What most voters will miss, though, is the conspicuous lack of Democratic power brokers behind the bill’s negotiation. They were all Republican senators: John McCain, John Warner and Lindsey Graham. Granted, one would be hard-pressed to find more qualified members of Congress to define the United States’ terrorism rules: McCain is a Vietnam War veteran who chose to stay with his men as a prisoner of war despite having had the opportunity to leave; Warner is a World War II veteran and a former secretary of the Navy; Graham is a reserve judge on the Air Force Court of Criminal Appeals.

But the problem with the lack of Democratic voice in defining the terms of the law is that it sends a false message to on-the-fence voters that Republicans have an internal watchdog structure in place. It assures undecided Americans that they can vote Republican legislators back in with confidence, since they will be able to keep in check a president with a psychotic view of his executive powers.

This is not the message Democrats should be letting Republicans send.
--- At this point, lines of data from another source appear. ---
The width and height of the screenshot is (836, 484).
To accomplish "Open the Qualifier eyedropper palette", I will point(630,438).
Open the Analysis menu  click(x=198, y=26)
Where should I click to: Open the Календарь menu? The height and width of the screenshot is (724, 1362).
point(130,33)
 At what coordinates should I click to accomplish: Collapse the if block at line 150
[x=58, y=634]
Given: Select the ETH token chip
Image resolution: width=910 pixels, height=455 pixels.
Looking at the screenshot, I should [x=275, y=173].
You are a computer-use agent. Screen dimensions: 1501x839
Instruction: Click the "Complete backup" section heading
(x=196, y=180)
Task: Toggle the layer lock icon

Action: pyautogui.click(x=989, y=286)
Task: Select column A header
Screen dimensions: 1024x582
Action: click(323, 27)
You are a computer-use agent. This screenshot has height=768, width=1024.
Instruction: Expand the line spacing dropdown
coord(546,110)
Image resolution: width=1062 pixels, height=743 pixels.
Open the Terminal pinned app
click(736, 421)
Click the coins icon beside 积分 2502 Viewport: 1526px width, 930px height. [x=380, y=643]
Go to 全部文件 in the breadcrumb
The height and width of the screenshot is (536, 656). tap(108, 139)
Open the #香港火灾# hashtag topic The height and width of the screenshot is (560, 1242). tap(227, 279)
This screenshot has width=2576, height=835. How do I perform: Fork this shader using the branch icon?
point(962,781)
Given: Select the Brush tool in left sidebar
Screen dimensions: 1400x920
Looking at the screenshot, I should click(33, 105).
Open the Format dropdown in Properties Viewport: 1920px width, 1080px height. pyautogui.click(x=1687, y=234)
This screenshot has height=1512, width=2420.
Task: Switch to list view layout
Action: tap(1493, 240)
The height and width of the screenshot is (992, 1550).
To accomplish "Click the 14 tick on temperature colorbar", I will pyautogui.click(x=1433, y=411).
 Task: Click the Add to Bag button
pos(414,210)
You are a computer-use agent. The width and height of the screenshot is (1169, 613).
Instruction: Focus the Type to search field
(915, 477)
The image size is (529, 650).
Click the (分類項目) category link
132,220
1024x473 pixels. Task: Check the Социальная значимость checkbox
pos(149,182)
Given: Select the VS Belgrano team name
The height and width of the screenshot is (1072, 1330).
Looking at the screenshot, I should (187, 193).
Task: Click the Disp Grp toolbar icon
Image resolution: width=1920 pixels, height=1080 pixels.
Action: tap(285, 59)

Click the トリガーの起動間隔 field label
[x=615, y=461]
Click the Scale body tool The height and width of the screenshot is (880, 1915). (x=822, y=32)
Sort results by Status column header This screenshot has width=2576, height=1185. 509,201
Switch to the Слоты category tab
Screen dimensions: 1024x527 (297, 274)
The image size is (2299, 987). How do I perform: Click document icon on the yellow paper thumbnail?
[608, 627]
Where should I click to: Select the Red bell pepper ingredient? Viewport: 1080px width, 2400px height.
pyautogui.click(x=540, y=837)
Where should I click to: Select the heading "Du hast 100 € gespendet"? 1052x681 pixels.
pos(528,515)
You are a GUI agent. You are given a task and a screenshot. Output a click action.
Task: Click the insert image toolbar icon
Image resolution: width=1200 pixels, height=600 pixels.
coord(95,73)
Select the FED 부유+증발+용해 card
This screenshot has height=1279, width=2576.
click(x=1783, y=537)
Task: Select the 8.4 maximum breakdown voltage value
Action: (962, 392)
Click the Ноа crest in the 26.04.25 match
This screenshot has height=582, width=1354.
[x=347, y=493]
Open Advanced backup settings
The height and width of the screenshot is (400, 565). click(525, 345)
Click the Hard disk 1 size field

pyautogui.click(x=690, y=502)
Republicans are not in control of their party’s leader. Many Republicans voted in support of the bill despite misgivings because they felt pressured into supporting the president. Others expect the Supreme Court will strike down this legislation as too broad, sending it right back to Congress. Accordingly, Sen. Gordon Smith (R-Ore.) said of his vote in support of the bill, “We should have done it right, because we’re going to have to do it again.” How could someone say such a thing and then vote in favor of the bill anyway? This is not the kind of senator who will stand up to the president.

Symbolically, at least, Democrats have really bungled this one. Their voice was absent when it mattered most, defining the terms of the bill, and was present when it mattered least, decrying the bill’s broad expansion of executive power. They look reactionary and whiny, as they always do, allowing the president to hammer Democrats on Thursday in Birmingham for their “endless second-guessing.”

Democrats’ best hope in November is that the average voter will be blinded by the president’s low poll numbers and not pay attention to the subtle distinctions separating Republican from Democrat. But for those of us who noticed the missed opportunity, it is quite worrying.

Steven Engler is a senior in Saybrook College.